%%
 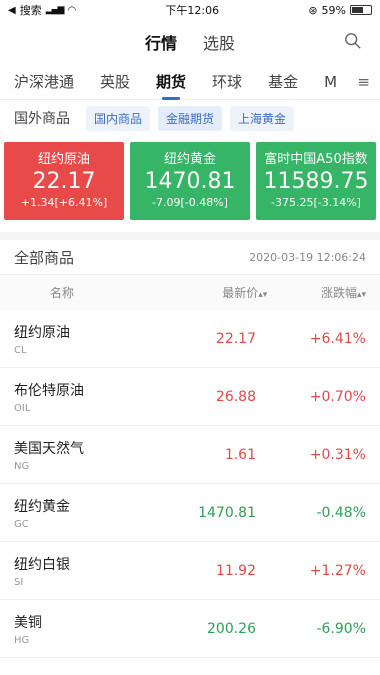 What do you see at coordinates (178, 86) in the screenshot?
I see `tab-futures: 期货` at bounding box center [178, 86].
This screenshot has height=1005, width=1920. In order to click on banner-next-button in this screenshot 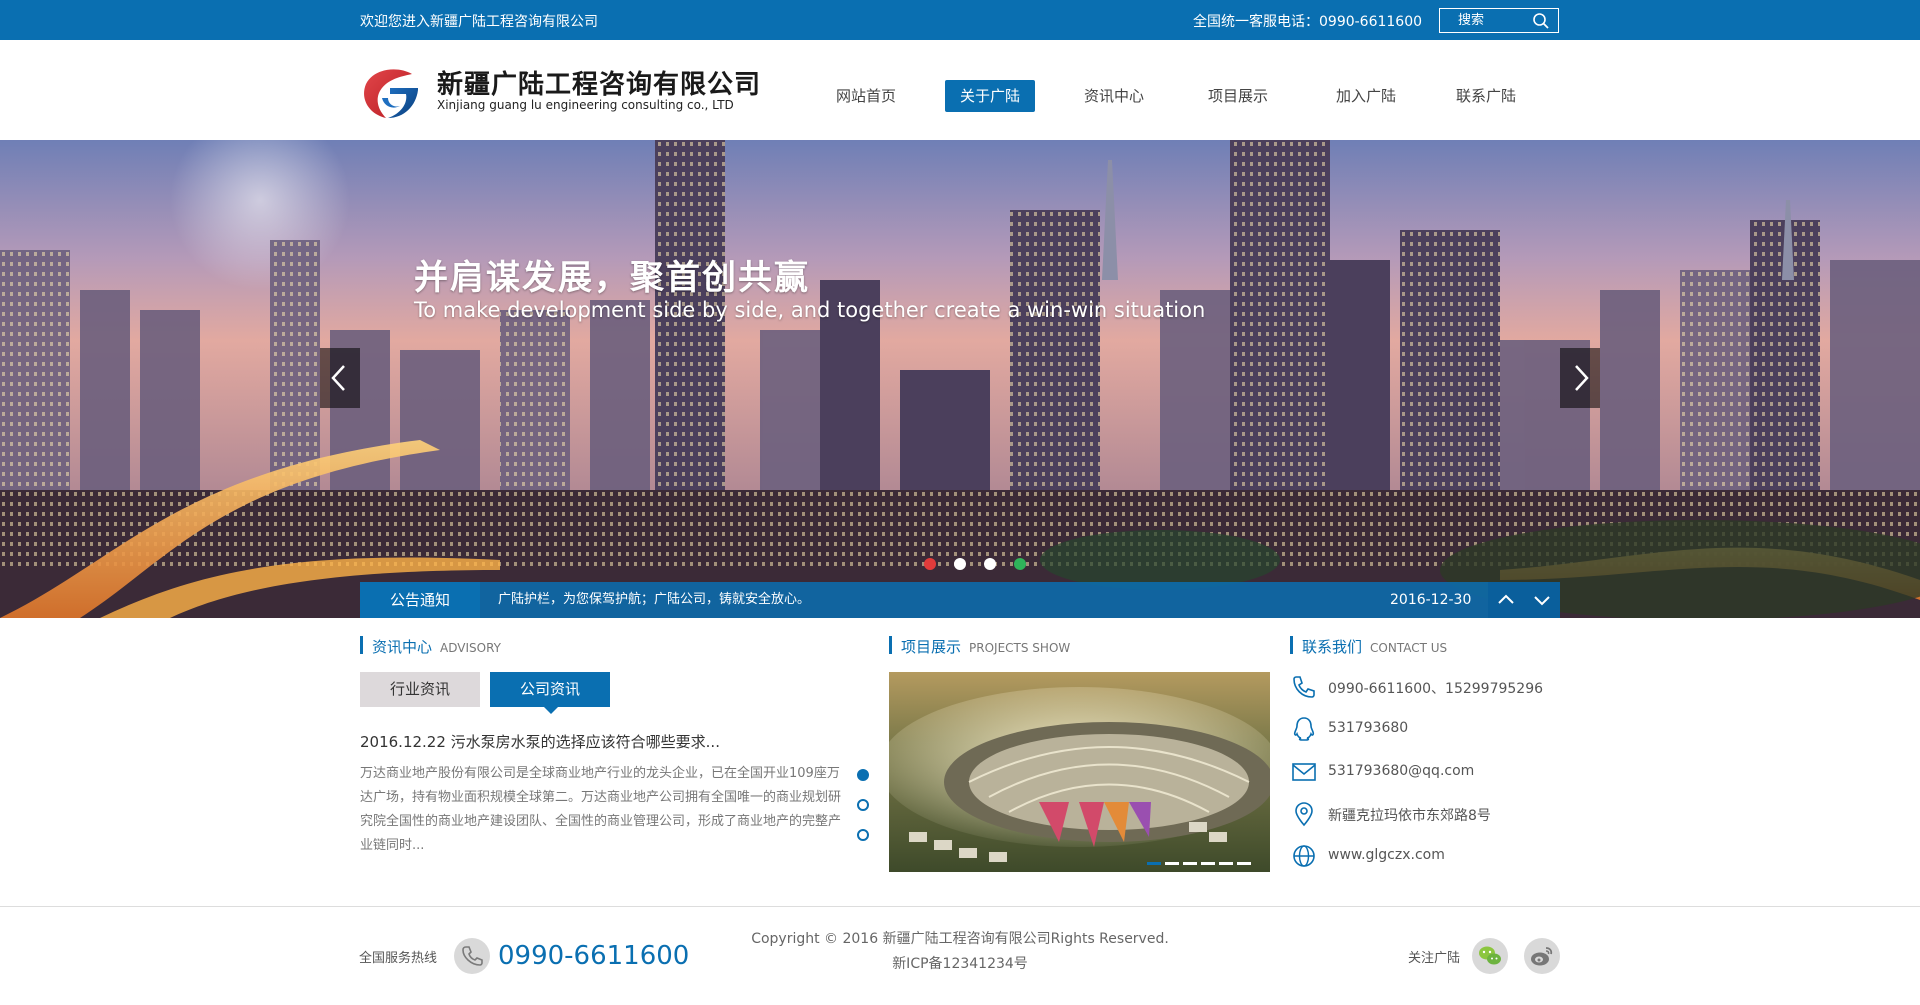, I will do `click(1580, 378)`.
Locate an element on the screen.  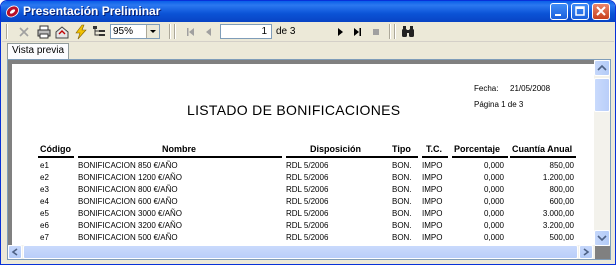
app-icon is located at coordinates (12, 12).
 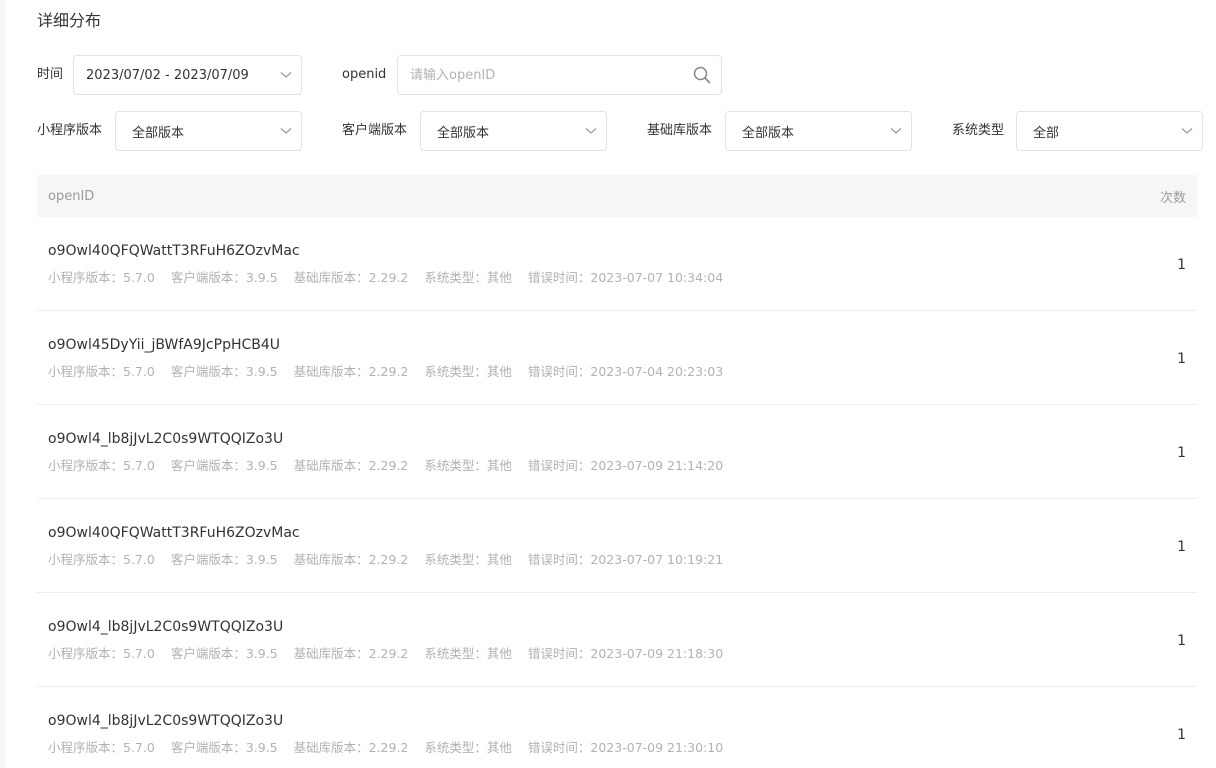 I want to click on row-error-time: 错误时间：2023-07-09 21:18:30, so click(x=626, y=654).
%%
%%
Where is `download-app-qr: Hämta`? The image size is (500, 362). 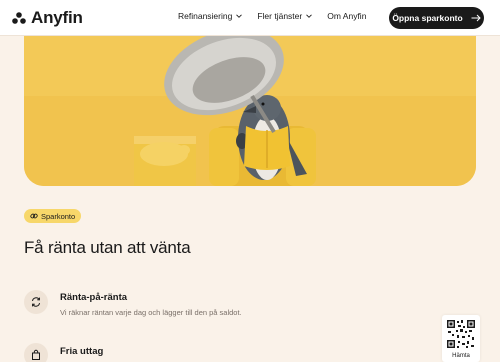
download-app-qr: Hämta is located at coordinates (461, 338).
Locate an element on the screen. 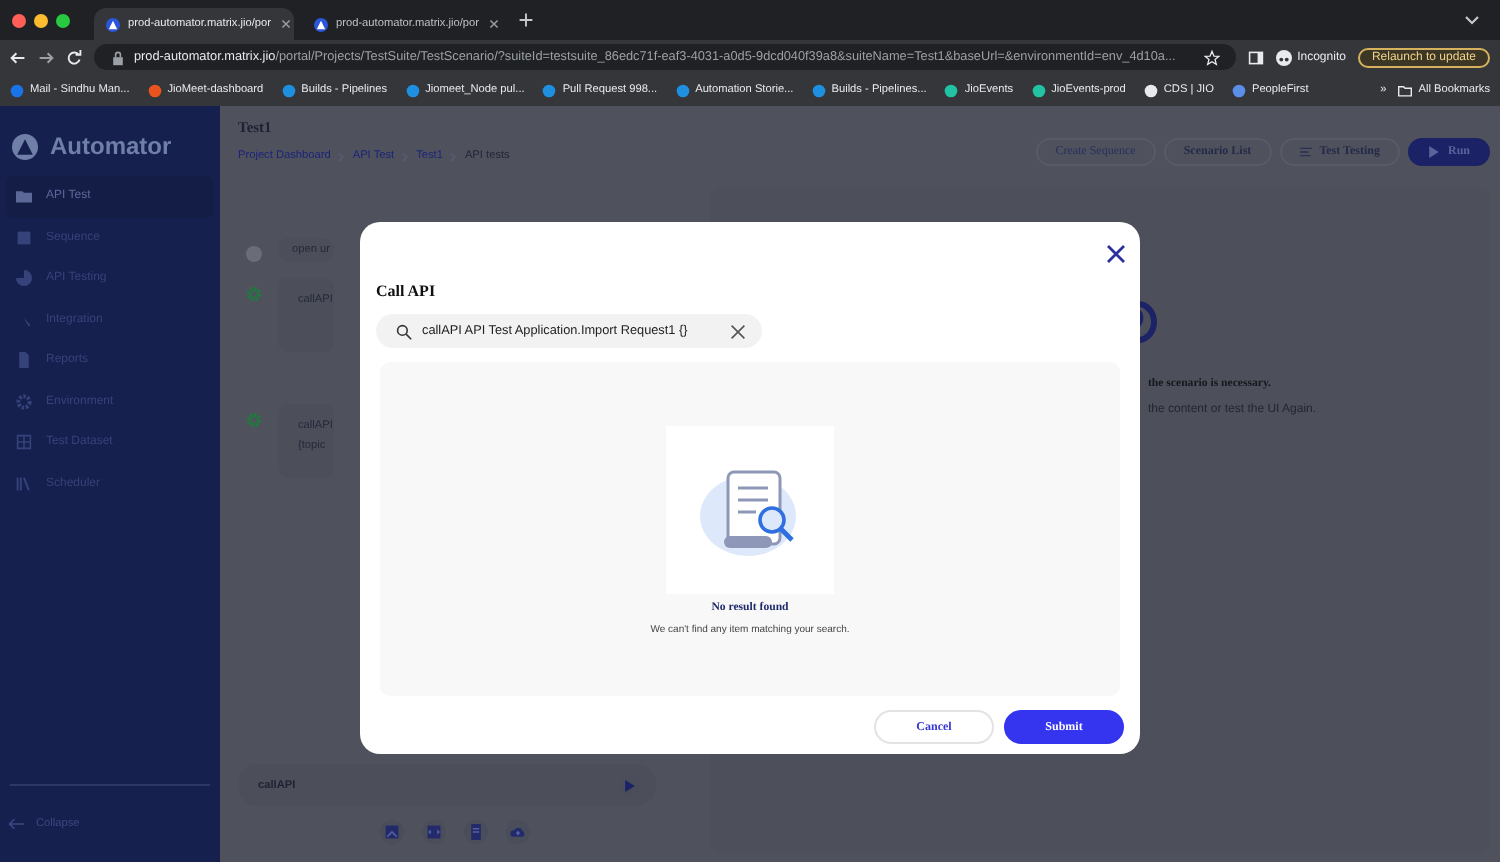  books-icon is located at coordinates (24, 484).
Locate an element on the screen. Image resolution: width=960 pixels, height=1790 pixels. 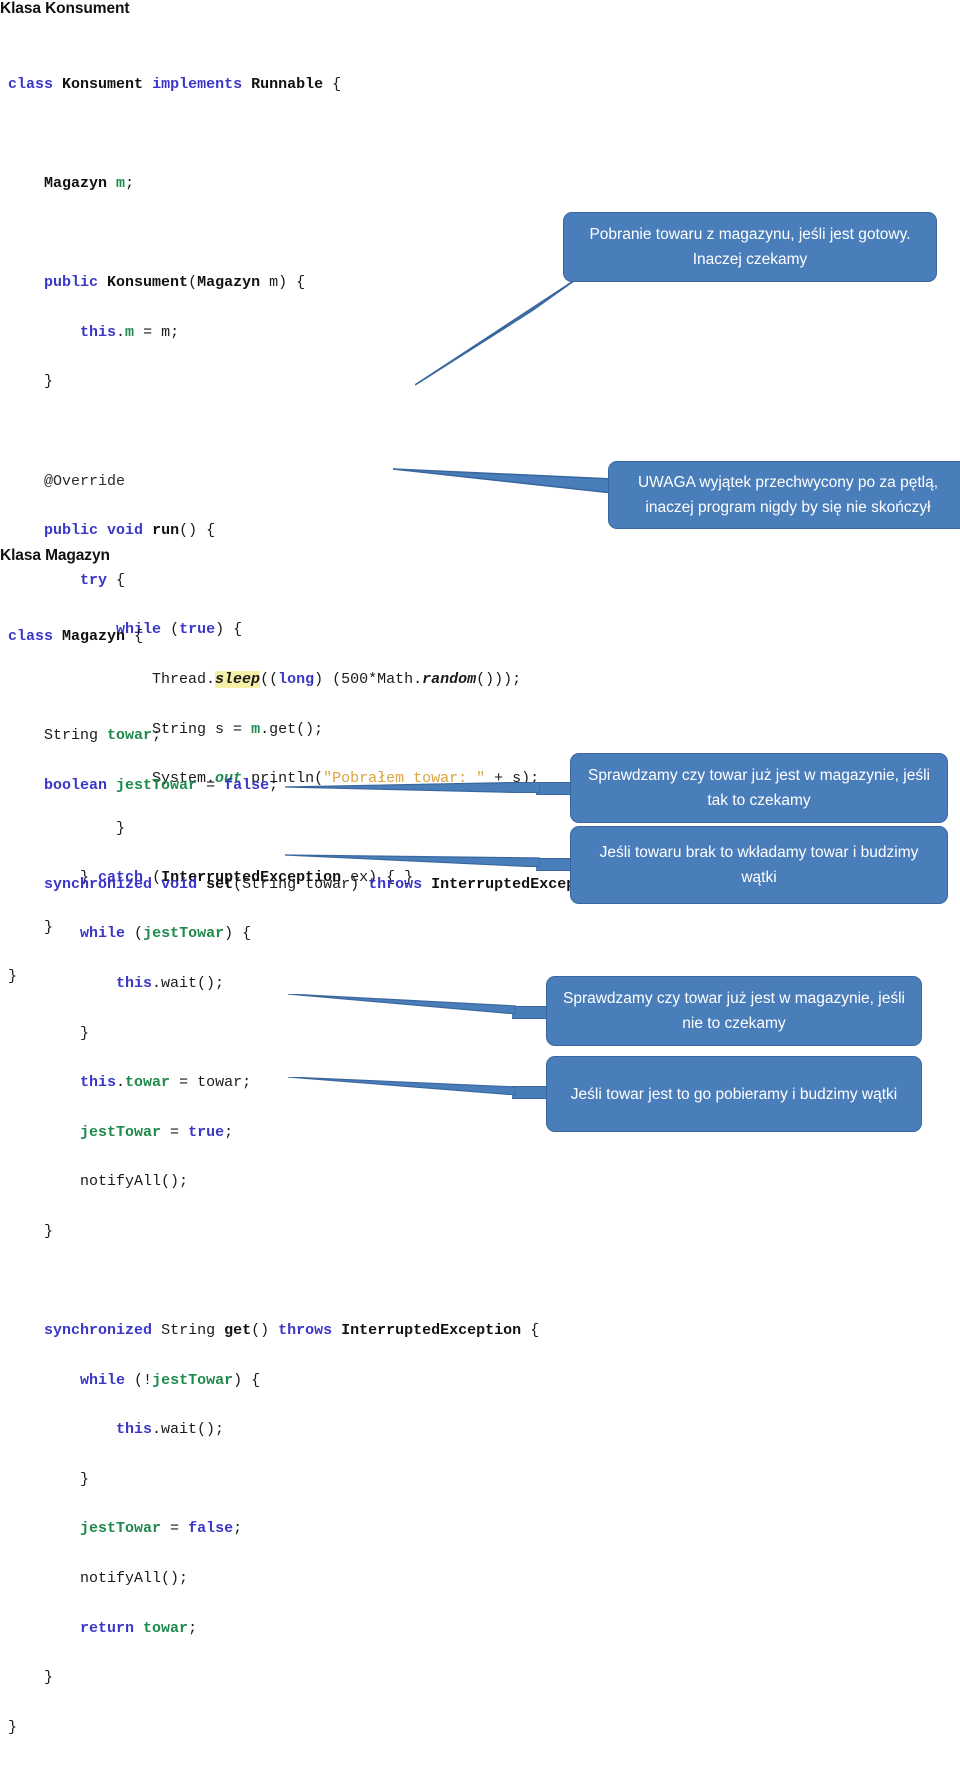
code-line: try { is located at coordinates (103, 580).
%%
%%
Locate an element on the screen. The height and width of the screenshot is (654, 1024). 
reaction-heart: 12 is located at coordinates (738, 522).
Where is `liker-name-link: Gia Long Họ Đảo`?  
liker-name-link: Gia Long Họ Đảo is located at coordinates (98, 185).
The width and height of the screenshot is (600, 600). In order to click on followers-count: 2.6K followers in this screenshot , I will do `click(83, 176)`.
%%
What is needed :: Copy the records above word for word, starting with the line that contains "Locate an element on the screen. Image" and going on through the line that contains "coordinates (103, 580).". Leave the pictures out of your copy.

Task output ::
Locate an element on the screen. Image resolution: width=960 pixels, height=1790 pixels. 
code-line: try { is located at coordinates (103, 580).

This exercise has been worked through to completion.